Introduction¶

Limitations of Existing Systems¶

We observe two major limitations based on our profiling of the previous RLHF systems, as shown in the Timeline Figure.

First, when models are distributed to every GPU node that applies the same parallelization strategy, such as in DeepSpeed-Chat, it is often over-parallelized. Over-parallelization leads to substantial synchronization and communication overhead (the light purple bars).

An alternative way is to assign different models to different GPU nodes, where models can execute concurrently, such as OpenRLHF. However, our second observation is that such asymmetric parallelization often causes under-utilization of the GPUs (e.g., the gray areas) because of the dependencies between tasks.

The key idea of ReaL is to enable dynamic reallocation of model parameters between GPUs to improve the efficiency of the entire RLHF training process.
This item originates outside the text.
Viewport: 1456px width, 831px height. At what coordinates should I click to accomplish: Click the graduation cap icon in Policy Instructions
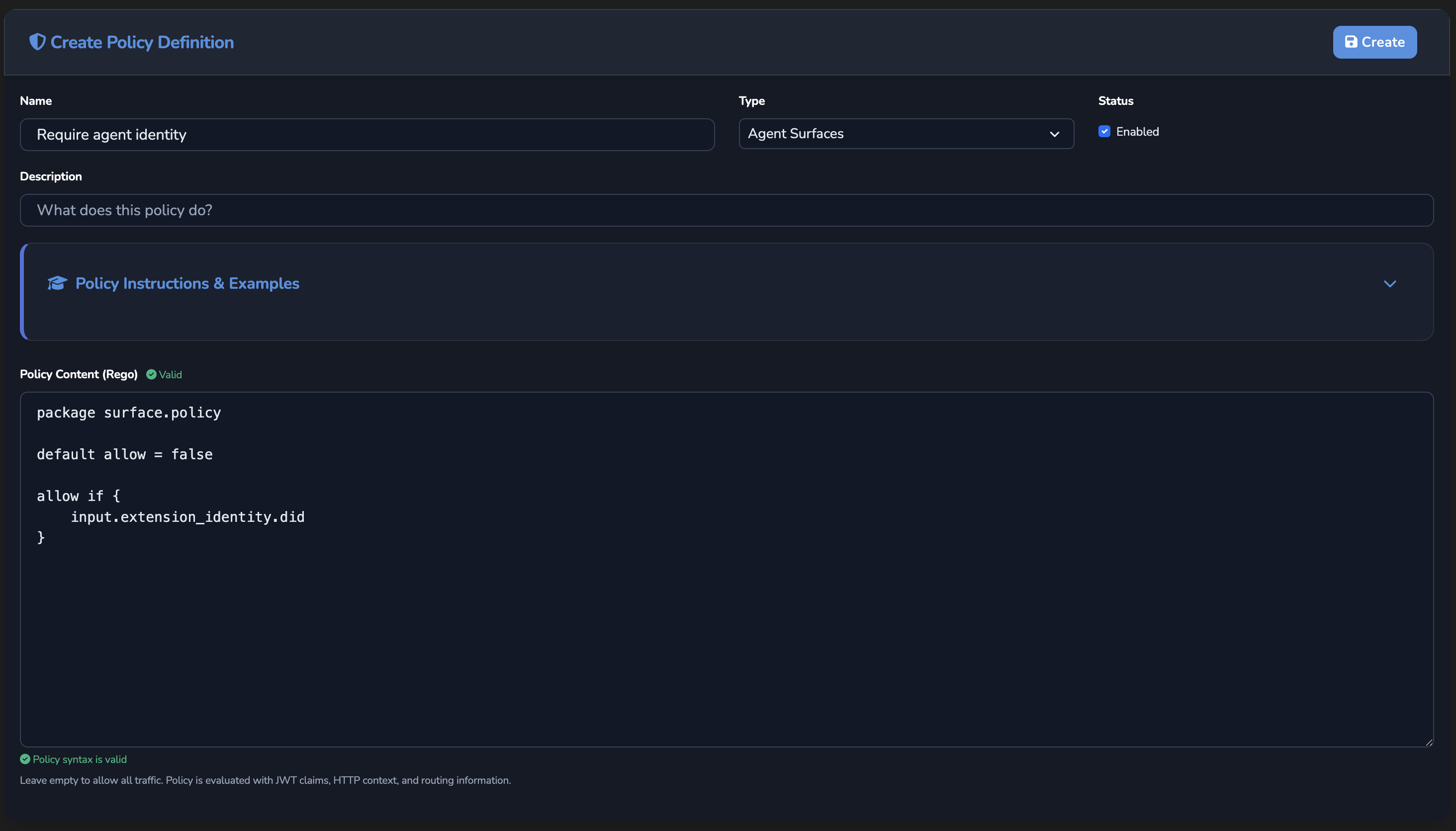point(57,283)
By first choosing a parallelization strategy tailored for each computation workload (e.g., pipelining for Generation and tensor parallelism for Training) and then executing these calls concurrently with a smaller parallelization degree (e.g., Actor and Critic in Training), we can eliminate redundant communication while maximizing GPU utilization, effectively addressing the limitations of prior solutions.

Performance Comparison¶

We show throughput comparison with the state-of-the-art open-source systems in the following figure.
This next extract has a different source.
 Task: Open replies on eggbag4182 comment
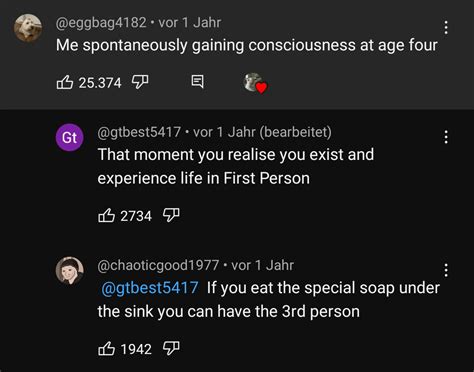coord(197,81)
(In the following figure, as the number of GPUs increases, the model size scales up from LLaMA 7B, LLaMA 13B, and CodeLLaMA 34B, to the largest LLaMA 70B.)

System	DeepSpeedChat	OpenRLHF	ReaL
Time (hours)	141.5	152.8	17.0

We also show the estimated time for completing the entire full-scale 4*70B RLHF training process, composed of 4 iterations with 400 steps for each iteration as for LLaMA-2.